Desde que Charles Darwin escreveu seu trabalho A Origem das Espécies, em 1859, vem se tentando explicar a sexualidade humana com base em determinantes biológicas. Os encontros sexuais entre homens e mulheres aconteceriam por uma imposição natural. Os homens espalham sua semente, as mulheres acolhem-na, de modo a garantir a sobrevivência do Homo sapiens. É apenas parte da verdade. O que Darwin não explicou, porque não era isso que buscava, foi o motivo pelo qual um determinado homem, num momento específico de sua vida, procura mais uma determinada mulher do que qualquer outra. Por que ele telefona insistentemente para ela, por que, quando está com ela, sente calores, suas faces ficam ruborizadas, a mão sua, o coração se acelera e o olhar se esgazeia e torna-se lúbrico. E por quais razões ela, quando há a feliz conjunção, experimenta a mesma reação.

A explicação darwinista é insuficiente para dar conta dessa fome de um pelo outro, uma curiosa fome, que é altamente discriminatória. O homem sente atração pela mulher em geral, mas há algumas mulheres que o sensibilizam muito mais do que outras. A mesma coisa ocorre com a mulher. É um velho e delicioso mistério que não pode ser entendido apenas pelo ângulo simplificador da biologia. Seria o mesmo que tentar explicar o apetite pela necessidade de preencher o organismo com nutrientes. É, de novo, apenas parte da verdade, como se percebe quando o prato preferido — com aquele aroma, aquela consistência, aquelas cores, aquele sabor — se aproxima. A fome saciada se redescobre em ansiedade pelo prazer que aquele pitéu oferecerá.
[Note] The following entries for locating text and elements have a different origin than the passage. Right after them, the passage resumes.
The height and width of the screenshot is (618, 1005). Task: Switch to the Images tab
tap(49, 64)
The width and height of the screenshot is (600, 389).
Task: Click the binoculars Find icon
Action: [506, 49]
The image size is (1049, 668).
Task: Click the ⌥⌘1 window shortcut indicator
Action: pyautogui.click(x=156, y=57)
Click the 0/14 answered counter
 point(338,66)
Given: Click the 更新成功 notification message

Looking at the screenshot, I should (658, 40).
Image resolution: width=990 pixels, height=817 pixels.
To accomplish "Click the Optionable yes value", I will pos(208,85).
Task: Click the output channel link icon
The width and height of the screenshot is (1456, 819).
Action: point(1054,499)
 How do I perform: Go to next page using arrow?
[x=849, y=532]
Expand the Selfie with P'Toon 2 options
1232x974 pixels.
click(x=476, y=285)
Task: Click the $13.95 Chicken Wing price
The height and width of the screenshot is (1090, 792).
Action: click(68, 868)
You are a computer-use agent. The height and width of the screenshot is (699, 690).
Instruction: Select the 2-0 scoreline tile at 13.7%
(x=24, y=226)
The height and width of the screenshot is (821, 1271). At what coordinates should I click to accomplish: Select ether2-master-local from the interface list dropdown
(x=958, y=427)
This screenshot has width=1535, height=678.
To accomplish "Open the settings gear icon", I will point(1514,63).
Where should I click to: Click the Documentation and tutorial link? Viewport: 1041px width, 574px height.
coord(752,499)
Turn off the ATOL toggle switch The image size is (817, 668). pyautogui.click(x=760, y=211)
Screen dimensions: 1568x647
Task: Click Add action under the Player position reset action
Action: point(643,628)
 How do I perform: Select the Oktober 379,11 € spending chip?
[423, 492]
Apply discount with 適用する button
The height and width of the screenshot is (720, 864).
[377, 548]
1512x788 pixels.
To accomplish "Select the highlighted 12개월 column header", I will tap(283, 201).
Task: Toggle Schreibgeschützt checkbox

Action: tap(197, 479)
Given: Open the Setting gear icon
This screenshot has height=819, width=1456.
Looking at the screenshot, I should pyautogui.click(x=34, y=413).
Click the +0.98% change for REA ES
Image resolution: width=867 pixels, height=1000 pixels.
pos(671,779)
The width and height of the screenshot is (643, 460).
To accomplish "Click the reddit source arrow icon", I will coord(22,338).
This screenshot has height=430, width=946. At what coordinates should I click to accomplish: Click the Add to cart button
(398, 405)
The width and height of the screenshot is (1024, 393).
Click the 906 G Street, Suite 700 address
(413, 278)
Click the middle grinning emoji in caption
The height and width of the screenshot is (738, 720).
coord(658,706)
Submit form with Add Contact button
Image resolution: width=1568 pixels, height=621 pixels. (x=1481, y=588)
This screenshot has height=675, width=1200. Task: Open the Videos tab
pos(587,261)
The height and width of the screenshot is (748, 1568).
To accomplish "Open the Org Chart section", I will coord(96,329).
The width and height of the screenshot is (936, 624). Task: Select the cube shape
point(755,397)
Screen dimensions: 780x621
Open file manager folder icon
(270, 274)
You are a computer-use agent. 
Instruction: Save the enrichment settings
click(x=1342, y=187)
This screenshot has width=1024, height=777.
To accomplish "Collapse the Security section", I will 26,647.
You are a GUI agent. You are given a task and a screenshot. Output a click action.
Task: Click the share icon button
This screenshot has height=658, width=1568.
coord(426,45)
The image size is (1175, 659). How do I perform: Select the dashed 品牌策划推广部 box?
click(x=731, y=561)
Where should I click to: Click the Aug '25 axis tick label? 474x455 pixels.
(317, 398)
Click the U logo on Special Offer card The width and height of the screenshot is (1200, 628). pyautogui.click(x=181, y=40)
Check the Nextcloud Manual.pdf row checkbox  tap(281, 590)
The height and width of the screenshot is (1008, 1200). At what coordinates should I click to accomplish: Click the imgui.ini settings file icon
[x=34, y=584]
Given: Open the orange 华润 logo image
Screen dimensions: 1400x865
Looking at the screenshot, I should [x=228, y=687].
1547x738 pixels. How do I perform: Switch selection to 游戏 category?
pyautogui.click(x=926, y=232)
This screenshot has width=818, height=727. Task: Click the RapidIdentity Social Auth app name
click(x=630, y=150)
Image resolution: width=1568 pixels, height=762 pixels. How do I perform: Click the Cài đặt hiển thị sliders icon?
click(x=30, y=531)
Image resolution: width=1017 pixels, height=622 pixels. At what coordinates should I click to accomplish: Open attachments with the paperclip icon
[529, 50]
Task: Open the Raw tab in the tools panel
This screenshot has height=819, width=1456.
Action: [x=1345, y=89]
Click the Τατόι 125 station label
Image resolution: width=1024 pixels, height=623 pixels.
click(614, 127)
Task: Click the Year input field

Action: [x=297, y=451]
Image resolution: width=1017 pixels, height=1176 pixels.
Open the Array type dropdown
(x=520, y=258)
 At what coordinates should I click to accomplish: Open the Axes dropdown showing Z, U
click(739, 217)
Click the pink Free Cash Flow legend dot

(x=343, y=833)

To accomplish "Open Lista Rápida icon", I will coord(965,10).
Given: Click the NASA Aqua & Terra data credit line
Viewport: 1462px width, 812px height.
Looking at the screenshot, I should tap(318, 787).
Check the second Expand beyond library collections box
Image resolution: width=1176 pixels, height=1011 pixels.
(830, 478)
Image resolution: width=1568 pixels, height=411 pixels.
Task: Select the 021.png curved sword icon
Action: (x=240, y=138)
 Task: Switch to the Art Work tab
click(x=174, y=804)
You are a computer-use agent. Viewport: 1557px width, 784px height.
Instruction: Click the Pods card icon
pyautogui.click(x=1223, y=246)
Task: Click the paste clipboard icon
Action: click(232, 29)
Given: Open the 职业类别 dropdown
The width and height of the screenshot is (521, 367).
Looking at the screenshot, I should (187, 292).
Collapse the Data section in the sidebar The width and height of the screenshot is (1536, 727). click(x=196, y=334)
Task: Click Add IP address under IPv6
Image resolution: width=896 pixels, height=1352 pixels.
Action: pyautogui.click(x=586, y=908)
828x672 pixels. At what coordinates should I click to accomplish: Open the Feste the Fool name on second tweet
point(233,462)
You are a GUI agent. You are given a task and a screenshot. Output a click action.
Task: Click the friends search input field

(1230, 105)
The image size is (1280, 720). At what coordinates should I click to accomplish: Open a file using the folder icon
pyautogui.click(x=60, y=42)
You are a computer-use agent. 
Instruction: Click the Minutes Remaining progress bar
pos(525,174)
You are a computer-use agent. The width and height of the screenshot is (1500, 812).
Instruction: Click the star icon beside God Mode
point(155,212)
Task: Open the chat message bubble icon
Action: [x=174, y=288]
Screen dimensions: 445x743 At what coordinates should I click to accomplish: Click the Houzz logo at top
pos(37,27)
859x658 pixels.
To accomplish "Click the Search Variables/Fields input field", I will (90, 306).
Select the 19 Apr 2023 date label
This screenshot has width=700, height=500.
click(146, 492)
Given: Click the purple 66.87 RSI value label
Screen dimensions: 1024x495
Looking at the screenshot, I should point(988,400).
Não é de amores eternos que se está falando, como sabe todo casal que já tenha passado longos anos junto. É de paixão e obscuridade de desígnios. Começo, meio e fim, portanto. A mesma mulher que despertou os mais profundos desejos, tempos depois, continua linda, mas o anseio minguou. Enquanto isso, a jovem antes preterida adquire um viço nunca imaginado. Dependente do desejo, o Viagra não é um macaco hidráulico, não salva relacionamentos que se desfizeram pela falta de apetite. No máximo, ele confere um brilho extra ao amor, e pode, por isso, torná-lo ainda mais eterno. Enquanto durar.